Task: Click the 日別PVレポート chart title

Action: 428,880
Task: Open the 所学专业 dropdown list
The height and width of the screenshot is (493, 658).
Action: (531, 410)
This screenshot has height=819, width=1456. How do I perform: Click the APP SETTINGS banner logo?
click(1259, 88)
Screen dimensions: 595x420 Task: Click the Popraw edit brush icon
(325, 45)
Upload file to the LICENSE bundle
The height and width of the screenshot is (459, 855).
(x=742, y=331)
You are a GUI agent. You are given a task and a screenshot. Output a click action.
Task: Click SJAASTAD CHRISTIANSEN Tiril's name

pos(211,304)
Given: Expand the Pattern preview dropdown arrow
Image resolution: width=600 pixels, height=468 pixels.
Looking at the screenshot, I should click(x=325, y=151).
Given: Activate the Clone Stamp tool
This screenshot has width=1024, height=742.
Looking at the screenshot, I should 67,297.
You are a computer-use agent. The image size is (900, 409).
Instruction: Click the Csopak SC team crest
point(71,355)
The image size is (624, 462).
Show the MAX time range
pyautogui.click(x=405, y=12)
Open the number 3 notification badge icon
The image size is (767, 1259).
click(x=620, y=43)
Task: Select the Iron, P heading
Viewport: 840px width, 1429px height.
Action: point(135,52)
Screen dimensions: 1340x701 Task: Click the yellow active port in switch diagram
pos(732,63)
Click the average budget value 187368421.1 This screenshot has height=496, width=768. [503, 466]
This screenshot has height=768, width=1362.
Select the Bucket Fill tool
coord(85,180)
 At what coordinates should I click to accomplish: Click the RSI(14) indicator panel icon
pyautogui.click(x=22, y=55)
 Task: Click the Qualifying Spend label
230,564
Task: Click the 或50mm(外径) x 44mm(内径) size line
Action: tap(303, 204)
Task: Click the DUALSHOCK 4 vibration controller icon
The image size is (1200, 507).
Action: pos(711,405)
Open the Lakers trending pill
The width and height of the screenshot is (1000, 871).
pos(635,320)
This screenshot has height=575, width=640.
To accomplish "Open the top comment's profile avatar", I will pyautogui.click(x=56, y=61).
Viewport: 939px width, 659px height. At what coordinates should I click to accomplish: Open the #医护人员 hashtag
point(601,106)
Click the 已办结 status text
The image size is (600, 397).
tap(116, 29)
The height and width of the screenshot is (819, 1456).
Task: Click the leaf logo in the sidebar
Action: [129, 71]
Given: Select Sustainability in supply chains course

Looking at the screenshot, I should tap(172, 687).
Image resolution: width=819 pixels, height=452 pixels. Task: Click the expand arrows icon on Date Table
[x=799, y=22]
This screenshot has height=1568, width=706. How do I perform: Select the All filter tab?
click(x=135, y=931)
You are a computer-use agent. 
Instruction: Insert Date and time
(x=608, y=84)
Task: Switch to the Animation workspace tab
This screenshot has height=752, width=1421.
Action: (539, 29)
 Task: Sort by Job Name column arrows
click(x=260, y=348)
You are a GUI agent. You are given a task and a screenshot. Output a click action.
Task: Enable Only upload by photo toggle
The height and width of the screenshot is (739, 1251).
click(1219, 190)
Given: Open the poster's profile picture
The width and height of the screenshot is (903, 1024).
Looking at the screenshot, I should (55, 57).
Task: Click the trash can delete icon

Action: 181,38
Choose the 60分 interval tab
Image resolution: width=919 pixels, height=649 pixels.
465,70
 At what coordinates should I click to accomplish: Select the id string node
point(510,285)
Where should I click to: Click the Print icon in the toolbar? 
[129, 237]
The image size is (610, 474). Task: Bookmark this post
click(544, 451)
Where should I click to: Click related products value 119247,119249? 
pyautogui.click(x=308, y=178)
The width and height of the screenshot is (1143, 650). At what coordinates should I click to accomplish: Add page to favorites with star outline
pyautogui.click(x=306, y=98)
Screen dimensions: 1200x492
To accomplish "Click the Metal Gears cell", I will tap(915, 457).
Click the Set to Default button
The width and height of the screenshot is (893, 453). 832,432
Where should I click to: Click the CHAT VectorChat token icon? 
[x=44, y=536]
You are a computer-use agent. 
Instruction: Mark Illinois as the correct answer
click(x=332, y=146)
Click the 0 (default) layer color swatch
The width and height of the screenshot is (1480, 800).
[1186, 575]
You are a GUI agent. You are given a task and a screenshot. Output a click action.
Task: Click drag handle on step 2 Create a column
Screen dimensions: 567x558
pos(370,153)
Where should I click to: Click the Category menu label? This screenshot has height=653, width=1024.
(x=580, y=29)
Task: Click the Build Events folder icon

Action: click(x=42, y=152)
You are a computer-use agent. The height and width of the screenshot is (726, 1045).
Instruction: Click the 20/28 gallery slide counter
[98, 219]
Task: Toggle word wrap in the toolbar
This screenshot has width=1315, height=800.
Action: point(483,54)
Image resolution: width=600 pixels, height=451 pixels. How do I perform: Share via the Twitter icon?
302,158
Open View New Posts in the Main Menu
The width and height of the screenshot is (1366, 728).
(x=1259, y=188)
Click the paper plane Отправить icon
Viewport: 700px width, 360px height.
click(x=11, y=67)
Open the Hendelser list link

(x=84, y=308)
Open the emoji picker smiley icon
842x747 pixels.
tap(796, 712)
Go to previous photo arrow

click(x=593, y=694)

◆ **WORK TO BE COMPLETED**
The records given above are to be repeated in full, exactly.

◆ **EXERCISE ANSWER**
Task: Click the 日別PVレポート chart title

Action: 428,880
Task: Open the 所学专业 dropdown list
The height and width of the screenshot is (493, 658).
Action: (531, 410)
This screenshot has height=819, width=1456. How do I perform: Click the APP SETTINGS banner logo?
click(1259, 88)
Screen dimensions: 595x420 Task: Click the Popraw edit brush icon
(325, 45)
Upload file to the LICENSE bundle
The height and width of the screenshot is (459, 855).
(x=742, y=331)
You are a GUI agent. You are given a task and a screenshot. Output a click action.
Task: Click SJAASTAD CHRISTIANSEN Tiril's name

pos(211,304)
Given: Expand the Pattern preview dropdown arrow
Image resolution: width=600 pixels, height=468 pixels.
Looking at the screenshot, I should click(x=325, y=151).
Given: Activate the Clone Stamp tool
This screenshot has width=1024, height=742.
Looking at the screenshot, I should 67,297.
You are a computer-use agent. The image size is (900, 409).
Instruction: Click the Csopak SC team crest
point(71,355)
The image size is (624, 462).
Show the MAX time range
pyautogui.click(x=405, y=12)
Open the number 3 notification badge icon
The image size is (767, 1259).
click(x=620, y=43)
Task: Select the Iron, P heading
Viewport: 840px width, 1429px height.
Action: point(135,52)
Screen dimensions: 1340x701 Task: Click the yellow active port in switch diagram
pos(732,63)
Click the average budget value 187368421.1 This screenshot has height=496, width=768. [503, 466]
This screenshot has height=768, width=1362.
Select the Bucket Fill tool
coord(85,180)
 At what coordinates should I click to accomplish: Click the RSI(14) indicator panel icon
pyautogui.click(x=22, y=55)
 Task: Click the Qualifying Spend label
230,564
Task: Click the 或50mm(外径) x 44mm(内径) size line
Action: tap(303, 204)
Task: Click the DUALSHOCK 4 vibration controller icon
The image size is (1200, 507).
Action: pos(711,405)
Open the Lakers trending pill
The width and height of the screenshot is (1000, 871).
pos(635,320)
This screenshot has height=575, width=640.
To accomplish "Open the top comment's profile avatar", I will pyautogui.click(x=56, y=61).
Viewport: 939px width, 659px height. At what coordinates should I click to accomplish: Open the #医护人员 hashtag
point(601,106)
Click the 已办结 status text
The image size is (600, 397).
tap(116, 29)
The height and width of the screenshot is (819, 1456).
Task: Click the leaf logo in the sidebar
Action: [129, 71]
Given: Select Sustainability in supply chains course

Looking at the screenshot, I should tap(172, 687).
Image resolution: width=819 pixels, height=452 pixels. Task: Click the expand arrows icon on Date Table
[x=799, y=22]
This screenshot has height=1568, width=706. How do I perform: Select the All filter tab?
click(x=135, y=931)
You are a computer-use agent. 
Instruction: Insert Date and time
(x=608, y=84)
Task: Switch to the Animation workspace tab
This screenshot has height=752, width=1421.
Action: (539, 29)
 Task: Sort by Job Name column arrows
click(x=260, y=348)
You are a GUI agent. You are given a task and a screenshot. Output a click action.
Task: Enable Only upload by photo toggle
The height and width of the screenshot is (739, 1251).
click(1219, 190)
Given: Open the poster's profile picture
The width and height of the screenshot is (903, 1024).
Looking at the screenshot, I should (55, 57).
Task: Click the trash can delete icon

Action: 181,38
Choose the 60分 interval tab
Image resolution: width=919 pixels, height=649 pixels.
465,70
 At what coordinates should I click to accomplish: Select the id string node
point(510,285)
Where should I click to: Click the Print icon in the toolbar? 
[129, 237]
The image size is (610, 474). Task: Bookmark this post
click(544, 451)
Where should I click to: Click related products value 119247,119249? 
pyautogui.click(x=308, y=178)
The width and height of the screenshot is (1143, 650). At what coordinates should I click to accomplish: Add page to favorites with star outline
pyautogui.click(x=306, y=98)
Screen dimensions: 1200x492
To accomplish "Click the Metal Gears cell", I will tap(915, 457).
Click the Set to Default button
The width and height of the screenshot is (893, 453). 832,432
Where should I click to: Click the CHAT VectorChat token icon? 
[x=44, y=536]
You are a computer-use agent. 
Instruction: Mark Illinois as the correct answer
click(x=332, y=146)
Click the 0 (default) layer color swatch
The width and height of the screenshot is (1480, 800).
[1186, 575]
You are a GUI agent. You are given a task and a screenshot. Output a click action.
Task: Click drag handle on step 2 Create a column
Screen dimensions: 567x558
pos(370,153)
Where should I click to: Click the Category menu label? This screenshot has height=653, width=1024.
(x=580, y=29)
Task: Click the Build Events folder icon

Action: click(x=42, y=152)
You are a computer-use agent. The height and width of the screenshot is (726, 1045).
Instruction: Click the 20/28 gallery slide counter
[98, 219]
Task: Toggle word wrap in the toolbar
This screenshot has width=1315, height=800.
Action: point(483,54)
Image resolution: width=600 pixels, height=451 pixels. How do I perform: Share via the Twitter icon?
302,158
Open View New Posts in the Main Menu
The width and height of the screenshot is (1366, 728).
(x=1259, y=188)
Click the paper plane Отправить icon
Viewport: 700px width, 360px height.
click(x=11, y=67)
Open the Hendelser list link

(x=84, y=308)
Open the emoji picker smiley icon
842x747 pixels.
tap(796, 712)
Go to previous photo arrow

click(x=593, y=694)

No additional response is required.